その和菓子達を見ながらだ、彼女達は知美に言うのだった。
「ちょっとね」
「この組み合わせはね」
「ないでしょ」
「紅茶と和菓子って」
「どうもね」
「ああ、和菓子ならっていうのね」
知美も友人達の言いたいことを察して答えた。
「日本のお茶ね」
「そうそう、番茶とかね」
「和菓子には日本のお茶じゃない」
「日本と日本で」
「それが普通でしょ」
「それで何で紅茶なの?」
このお茶を出していることを言うのだった。
「そもそも」
「そこがわからないわよ」
「どう考えたて合わないでしょ」
「紅茶と和菓子の組み合わせは」
「どうもね」
「美味しいわよ」
だが、だった。

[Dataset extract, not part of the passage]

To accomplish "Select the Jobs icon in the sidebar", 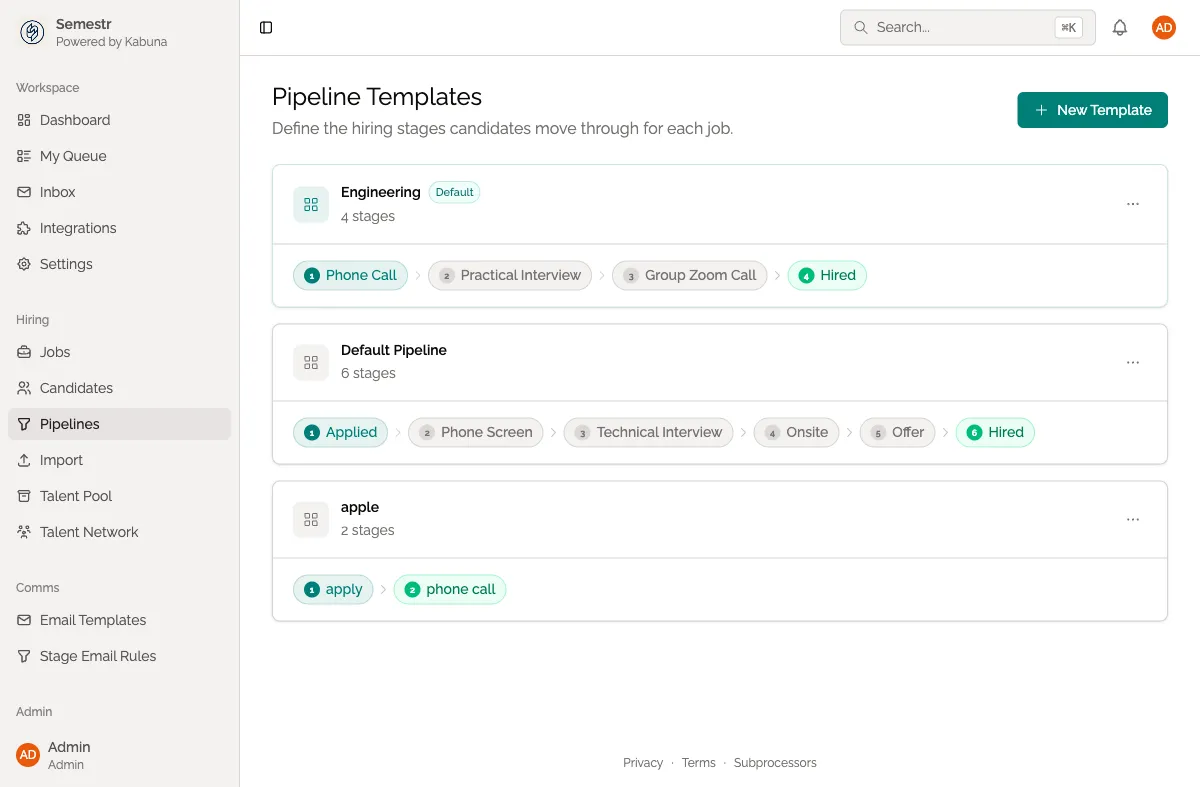I will click(x=24, y=352).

知美は平然とした顔で答えた。
「紅茶と和菓子もね」
「本当?」
「本当にそう?」
「お団子やおはぎと合うの?」
「きんつばとも」
「合うわよ」
知美はまた答えた、平然とした顔のままで。
「だから食べてみて、騙されたと思って」
「ええ、じゃあね」
「頂くわね」
「折角出してもらってるし」
「それじゃあ」
友人達は知美の勧めに従うことにした、それでだった。
それぞれ覚悟を決めてそうして紅茶を飲んでから各人がこれだと思った和菓子を手に取って食べた、すると。
知美の言う通り合っていてだ、こう知美に言った。
「えっ、確かに」
「美味しいわ」
「嘘みたい」
「紅茶と和菓子も」
「これがかなり」
「いけるじゃない」
友人達ははっとした顔になってそれぞれ言っていた。
「イギリスのお茶と和菓子なのにね」
「合うわね」
「嘘みたいね」
「そうよね」
「そうなの、実は子供の頃からこうして楽しんでるの」
知美も和菓子、きんつばを食べつつ笑顔で話す。
「これが案外以上にいけるのよ」
「本当に案外以上ね」
「合うわよ」
「和菓子食べて紅茶飲んで」
「この組み合わせもいけるじゃない」
「だってお茶はお茶だし」
それでというのだ。
「お菓子、和菓子にも合うのよ」
「成程ね」
「そういうことなのね」
「お茶はお茶っていうのね」
「紅茶も」
「紅茶はケーキやクッキーとだけじゃないのよ」
こうしたものとしか合わないのではないというのだ。
「和菓子とも合うの。それじゃあね」
「ええ、今日はね」
「紅茶飲んで和菓子食べて」
「そして楽しみませてもらうわ」
「そうさせてもらうわ」
友人達は笑顔で話してだ、そしてだった。
紅茶と和菓子の組み合わせを心から楽しんだ、知美は最初からそうしていた。そして友人達が帰った後もだ。